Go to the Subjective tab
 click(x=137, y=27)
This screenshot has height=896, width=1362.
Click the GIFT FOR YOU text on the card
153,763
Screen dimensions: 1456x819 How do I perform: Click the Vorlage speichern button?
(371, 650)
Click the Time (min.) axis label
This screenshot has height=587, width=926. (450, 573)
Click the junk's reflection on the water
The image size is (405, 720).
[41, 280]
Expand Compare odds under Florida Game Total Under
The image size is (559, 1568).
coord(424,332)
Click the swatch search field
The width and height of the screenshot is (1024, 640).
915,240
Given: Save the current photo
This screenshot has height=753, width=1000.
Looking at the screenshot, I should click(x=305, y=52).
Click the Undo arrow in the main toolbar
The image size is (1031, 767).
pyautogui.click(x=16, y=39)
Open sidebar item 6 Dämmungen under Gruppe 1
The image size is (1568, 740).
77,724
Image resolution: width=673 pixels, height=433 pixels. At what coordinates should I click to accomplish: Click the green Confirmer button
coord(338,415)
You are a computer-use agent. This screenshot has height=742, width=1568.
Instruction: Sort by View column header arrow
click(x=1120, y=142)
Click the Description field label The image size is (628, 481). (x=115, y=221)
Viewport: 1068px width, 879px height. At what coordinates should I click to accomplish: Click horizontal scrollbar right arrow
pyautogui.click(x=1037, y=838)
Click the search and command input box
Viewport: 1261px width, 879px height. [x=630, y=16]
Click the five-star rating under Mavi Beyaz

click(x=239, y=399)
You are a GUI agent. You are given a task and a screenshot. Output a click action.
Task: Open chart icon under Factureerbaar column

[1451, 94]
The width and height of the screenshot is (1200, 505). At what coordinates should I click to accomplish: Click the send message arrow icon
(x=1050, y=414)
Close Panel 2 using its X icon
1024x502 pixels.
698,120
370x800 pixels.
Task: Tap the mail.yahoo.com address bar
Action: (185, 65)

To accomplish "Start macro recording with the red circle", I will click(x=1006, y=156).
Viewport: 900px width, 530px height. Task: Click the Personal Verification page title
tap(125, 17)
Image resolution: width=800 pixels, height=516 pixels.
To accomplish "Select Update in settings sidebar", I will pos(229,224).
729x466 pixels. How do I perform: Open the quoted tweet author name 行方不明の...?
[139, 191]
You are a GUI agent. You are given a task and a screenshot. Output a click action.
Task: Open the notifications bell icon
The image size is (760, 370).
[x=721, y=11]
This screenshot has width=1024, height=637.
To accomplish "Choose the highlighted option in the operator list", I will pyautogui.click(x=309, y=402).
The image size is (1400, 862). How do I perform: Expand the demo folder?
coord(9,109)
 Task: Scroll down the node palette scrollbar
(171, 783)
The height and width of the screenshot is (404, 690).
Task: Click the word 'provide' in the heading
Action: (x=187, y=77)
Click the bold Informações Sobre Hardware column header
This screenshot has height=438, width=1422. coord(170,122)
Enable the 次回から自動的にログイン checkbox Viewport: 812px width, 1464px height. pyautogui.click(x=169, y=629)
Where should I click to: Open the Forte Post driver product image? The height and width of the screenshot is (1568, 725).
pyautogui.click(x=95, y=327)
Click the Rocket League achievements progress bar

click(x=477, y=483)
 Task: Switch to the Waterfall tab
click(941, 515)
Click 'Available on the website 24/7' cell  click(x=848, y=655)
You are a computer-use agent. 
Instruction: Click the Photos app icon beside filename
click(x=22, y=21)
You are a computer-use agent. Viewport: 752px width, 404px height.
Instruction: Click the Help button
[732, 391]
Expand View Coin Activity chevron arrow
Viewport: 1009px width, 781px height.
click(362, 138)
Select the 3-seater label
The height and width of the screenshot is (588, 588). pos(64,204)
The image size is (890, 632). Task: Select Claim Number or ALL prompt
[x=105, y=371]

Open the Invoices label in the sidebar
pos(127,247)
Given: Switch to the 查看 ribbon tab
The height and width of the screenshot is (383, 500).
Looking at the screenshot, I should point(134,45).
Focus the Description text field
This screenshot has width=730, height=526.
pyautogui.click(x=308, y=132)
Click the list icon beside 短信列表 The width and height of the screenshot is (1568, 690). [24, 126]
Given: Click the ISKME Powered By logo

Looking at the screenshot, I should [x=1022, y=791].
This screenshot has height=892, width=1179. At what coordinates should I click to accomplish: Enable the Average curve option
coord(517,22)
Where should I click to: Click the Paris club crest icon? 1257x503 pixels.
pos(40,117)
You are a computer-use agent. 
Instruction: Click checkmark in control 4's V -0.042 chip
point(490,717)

* What you have to do
Beginning at the line above that contains "Screen dimensions: 1456x819", return each line exactly through the line that contains "Given: Save the current photo", and no others.

* Reply
Screen dimensions: 1456x819 How do I perform: Click the Vorlage speichern button?
(371, 650)
Click the Time (min.) axis label
This screenshot has height=587, width=926. (450, 573)
Click the junk's reflection on the water
The image size is (405, 720).
[41, 280]
Expand Compare odds under Florida Game Total Under
The image size is (559, 1568).
coord(424,332)
Click the swatch search field
The width and height of the screenshot is (1024, 640).
915,240
Given: Save the current photo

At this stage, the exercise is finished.